VII. “And there will be another consequence,” I said. “Will not the makers of the paper think they must make it attractive to the demos at all costs, and will not the gatherers and arrangers of the news learn to do this by adding to or taking from the truth, or even by inventing news; so that we shall not be able to distinguish between the true and the false?”
“It will be,” he said, “as you say; at least in the case of the paper that tries above all to please the demos.”

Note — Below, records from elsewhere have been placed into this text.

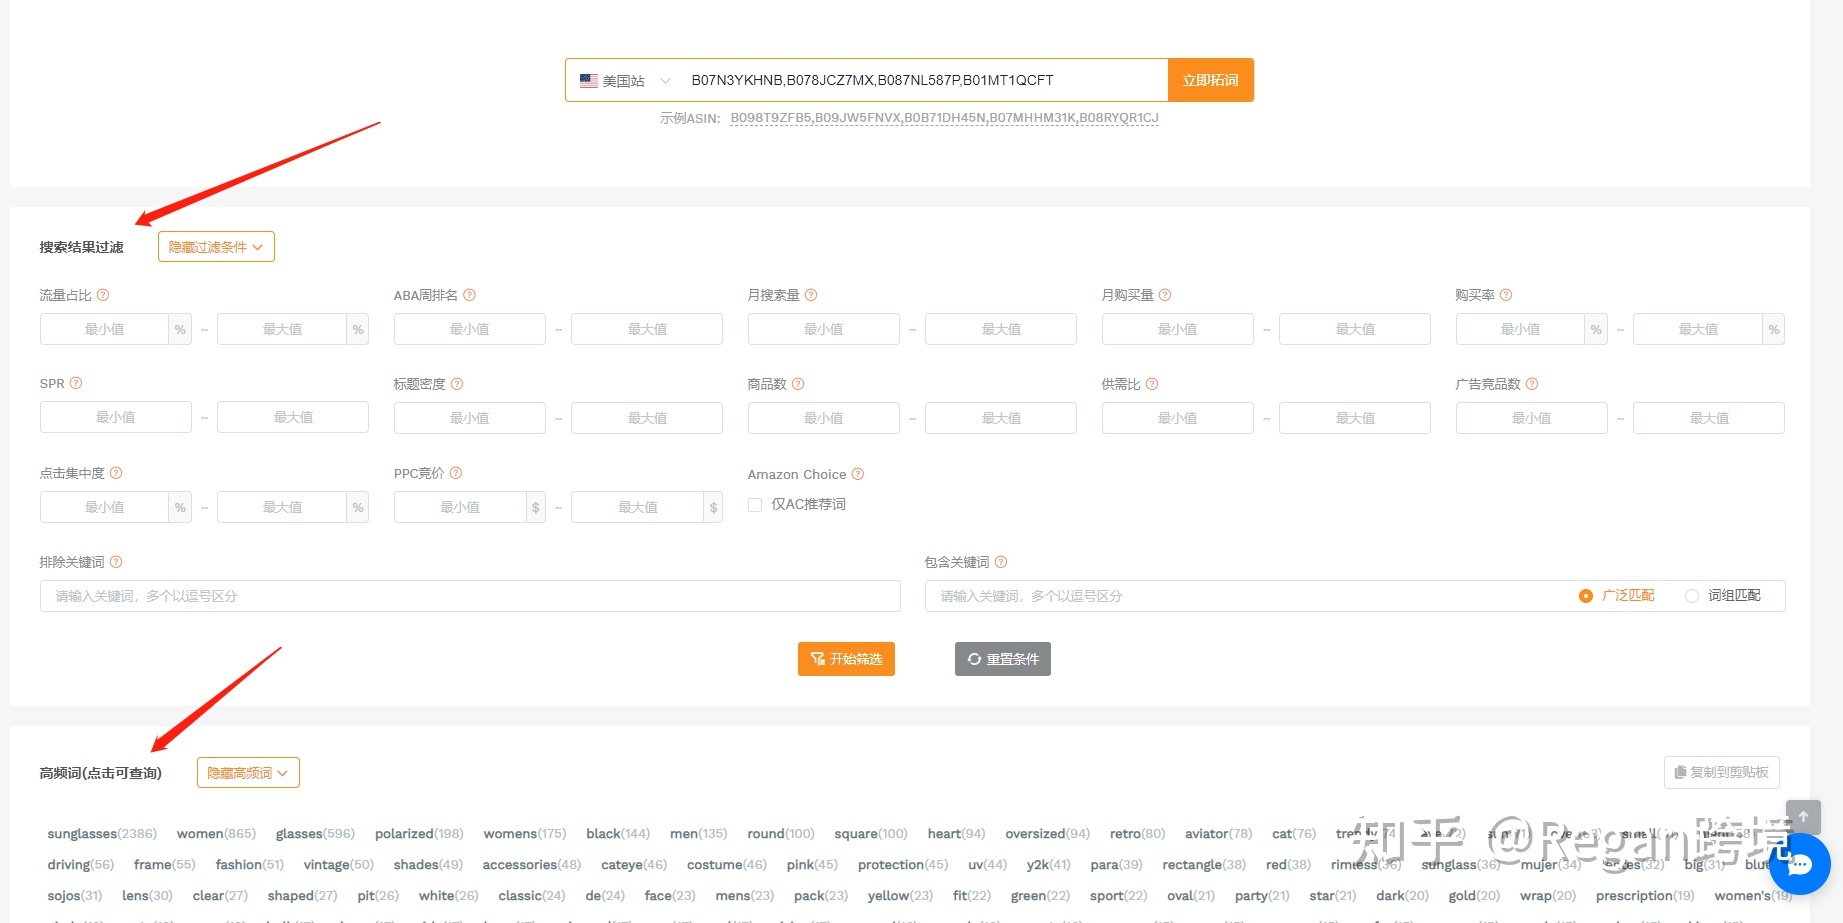1843x923 pixels.
Task: Click the help icon next to 购买率
Action: (x=1506, y=295)
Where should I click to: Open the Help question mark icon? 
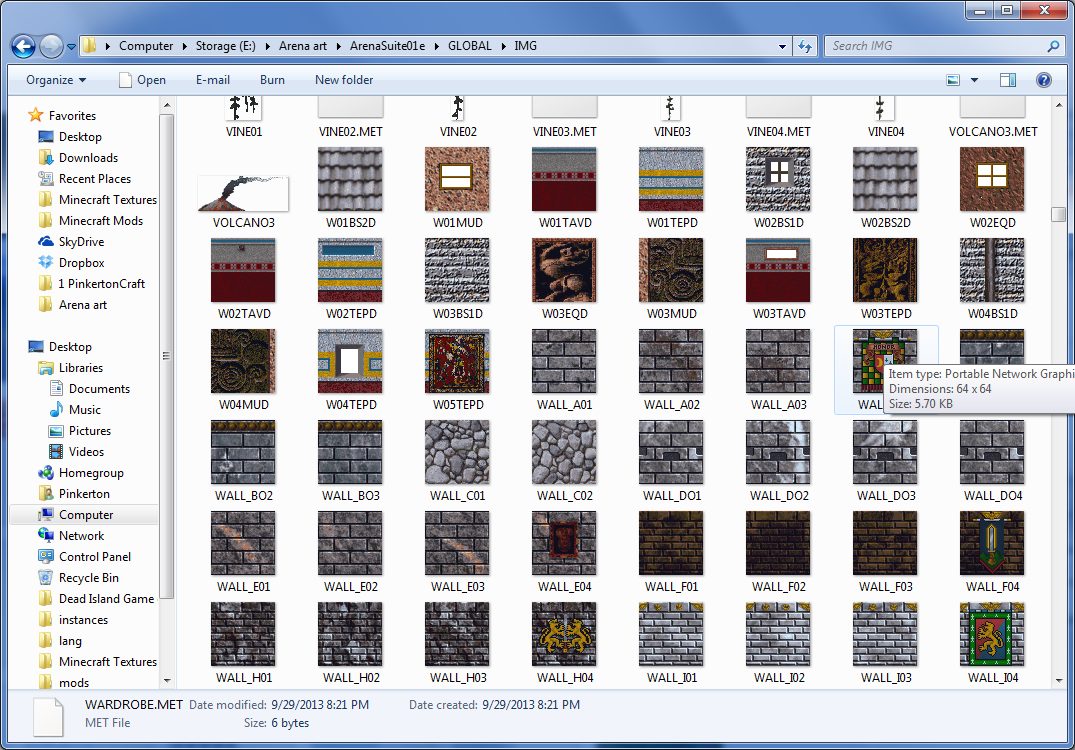(1043, 80)
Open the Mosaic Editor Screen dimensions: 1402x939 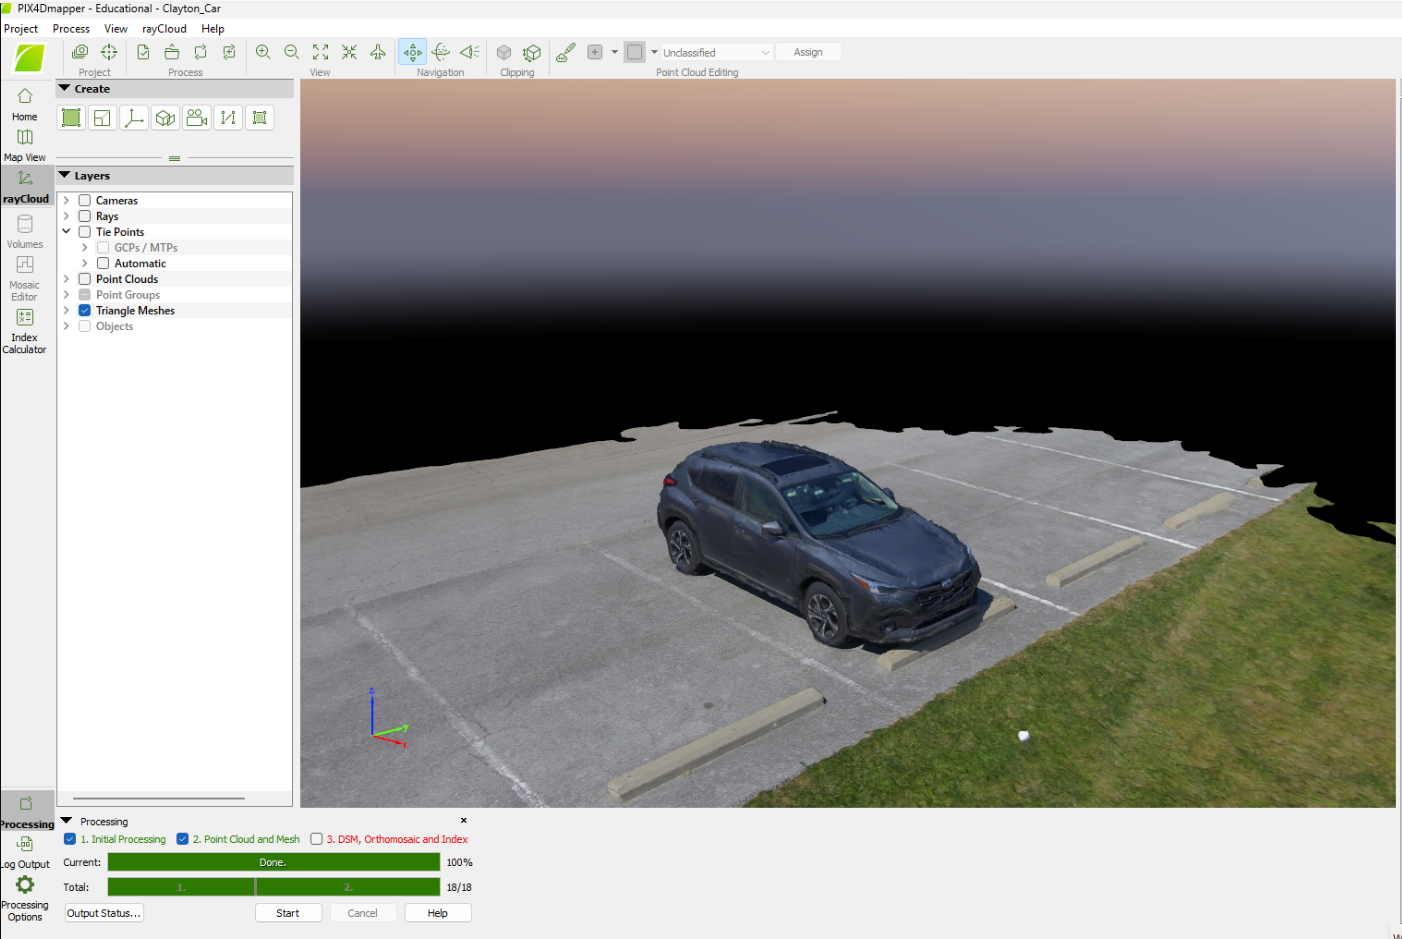click(24, 275)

“There will thus be deception in two ways,” I said: “they will omit, and they will invent and add. But this is not the only evil from which we shall suffer. For consider the editor’s page. The newspaper has always been, it says, the moulder of the demos’s thoughts; and so, indeed, it was, so long as its editors were leaders of great causes, and thought strongly, and were masters of their own words. But how, when it must make its gains from those who buy and sell, and not from the followers of truth, shall it be able to attack or to favor whatsoever and whomsoever it please? How shall it be free to attack evil rich men whose advertisements it must have, or oppose a party or a movement cherished by them? And how in turn shall it be free to attack the inconstant demos itself, by whom it must be purchased? For it will not be conducted on principle, and look for its gains to those who read, but commercially, and look to those who advertise.”
“I do not see,” Megaphon said, “how it can avoid these evils.”
VIII. “Does it not seem clear, then,” I said, “that the editor’s page will be secretly open to purchase, and no longer truthful? For ‘We must live,’ the owners will say.”
“Yes,” Chærephon replied; “and I have another thought. I am thinking that much harm may come because we shall have news confused with advertisement, or with secret attempts of various kinds.”
“You think rightly,” I said. “We shall have persons or groups of persons making deceitful use of the news in advertising their products, or in courting the favor of the demos for some project. Indeed, I think that something might occur like this: those who sell goods for our triremes and hoplites might pay out great sums for the secret aid of the newspapers in rousing the passions of the demos by appeal to its natural hatred and fear of the barbarians. For then the State would increase the number of ships and soldiers of every kind, and thus they would sell more goods, and make greater gains. Or a maker of some food or medicine, or a false follower of Asklepias, might do the like; and the demos, which is ever seeking after cures for real and fancied ills, would soon enrich him. Can you not think that this could happen?”
“I can indeed,” Megaphon said.
“Then,” I said, “have we not proved that the newspaper will be used to educate the demos wrongly—I mean by giving too much news of one kind, and not enough of another, and exaggerating, coloring, and otherwise falsifying the truth, and pretending to be a friend when it is an enemy, and selling itself, whenever it safely can, to him who will give most?”